“Well, come down to hard facts, and how many of us will have to admit that we have feelings like that at times? There is still a good share of the primitive man left in our natures. We’re not saints. Why, even the churches that believe in saints don’t canonize mortals until they have been a hundred years dead--they want to be sure they are dead and their mortal weaknesses forgotten.”
Amanda laughed. A moment later they turned from the country road and followed a narrower path that was bordered on one side by green fields and on the other by a strip of woods, an irregular arm reaching out from Amanda’s moccasin haunt. The road led up-hill at a sharp angle, so that when the traveler reached the top, panting and tired, there stretched before him in delightful panorama a view of Lancaster County that more than compensated for the discomfort and effort of the climb.
Amanda and Martin stood facing that sight. Behind them lay the cool, tree-clad hill, before them the blue August sky looked down on Lancaster County farms, whose houses and red barns seemed dropped like kindergarten toys into the midst of undulating green fields. One could sit or stand under the sheltering shade of the trees along the edge of the woods and yet look up to the sky or out upon the Garden Spot and farther off, to the blue, hazy mountain ridge that touched the sky-line and cut off the view of what lay beyond.
Martin threw the pillows on the ground and they sat down in the cool shade.

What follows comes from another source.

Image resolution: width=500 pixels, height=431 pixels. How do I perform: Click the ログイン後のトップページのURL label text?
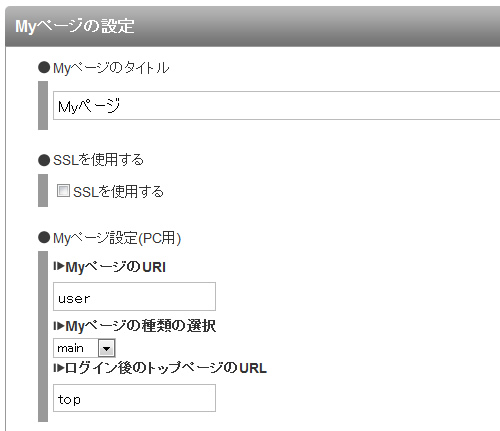click(x=166, y=368)
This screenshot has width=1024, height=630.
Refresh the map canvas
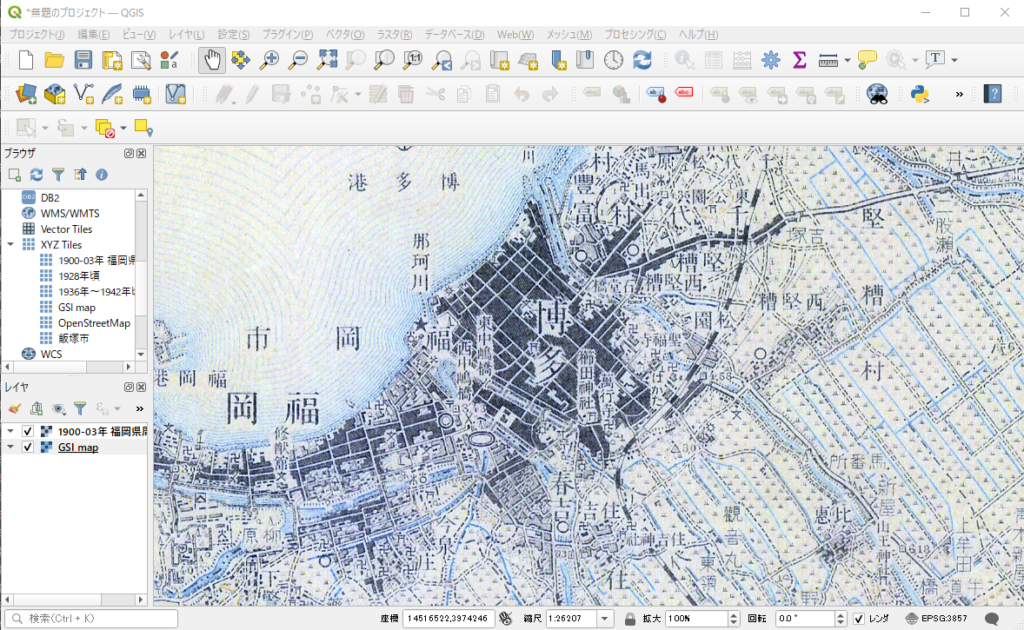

“Can anything beat this?” he asked lazily as he ruffled the dry leaves about him with his hands. “You know, Amanda, I could never understand why, with my love for outdoors, I can’t be a farmer. When I was a boy I used to consider it the natural thing for me to do as my father did. I did help him, but I never liked the work. You couldn’t coax the other boys to the city; they’d rather pitch hay or plant corn. And yet I like nothing better than to be out in the open. During the summer I’m out in the garden after I come home from the city, and that much of working the soil I like, but for a steady job--not for me!”
“It’s best to do work one likes,” said the girl. “Not every person who likes outdoors was meant to be a farmer. Be glad you like to be out in the open. But I can’t conceive of any person not liking it. I could sit and look at the sky for one whole day. It’s so encouraging. Sometimes when I walk home from school after a hard day and I look down on the road and think over the problems of handling certain trying children so as to get the best out of them and the latent best in them developed, I look up all of a sudden and the sky is so wonderful that, somehow, my troubles seem trivial. It’s just as though the sky were saying, ’Child, you’ve been looking down so long and worrying about little things that you’ve forgotten that the sky is blue and the clouds are still sailing over you.’ And, Martin, don’t you like the stars? I never get tired of looking at them. I never care to gaze at the full moon unless there are clouds sailing over her. She’s too big and brazen, too compelling. But the twinkle of the stars and the sudden flashing out of dim ones you didn’t see at first always makes me feel like singing. Ever feel that way?”
“Yes, but I couldn’t put it all into words like that.”
“Ah,” he thought, “she has the mind of a poet, the heart of a child, the soul of a woman.”
“I read somewhere,” she went on, as though certain of his understanding and sharing her mood, “that the Pagans said man was made to stand upright so that he might raise his face to heaven and his eyes to the stars. Somehow, it seems those old Pagans had a finer conception of many vital truths than some of us have in this age.”
“That’s true. We have them beaten in many ways, but when we come across a thing like that we stop to think and wonder where they got it. I always did like mythology. Pandora and her box, Clytie and her emblem of constancy, and Ulysses--what schoolboy escaped the thrills of Ulysses? I bet you pitied Orpheus!”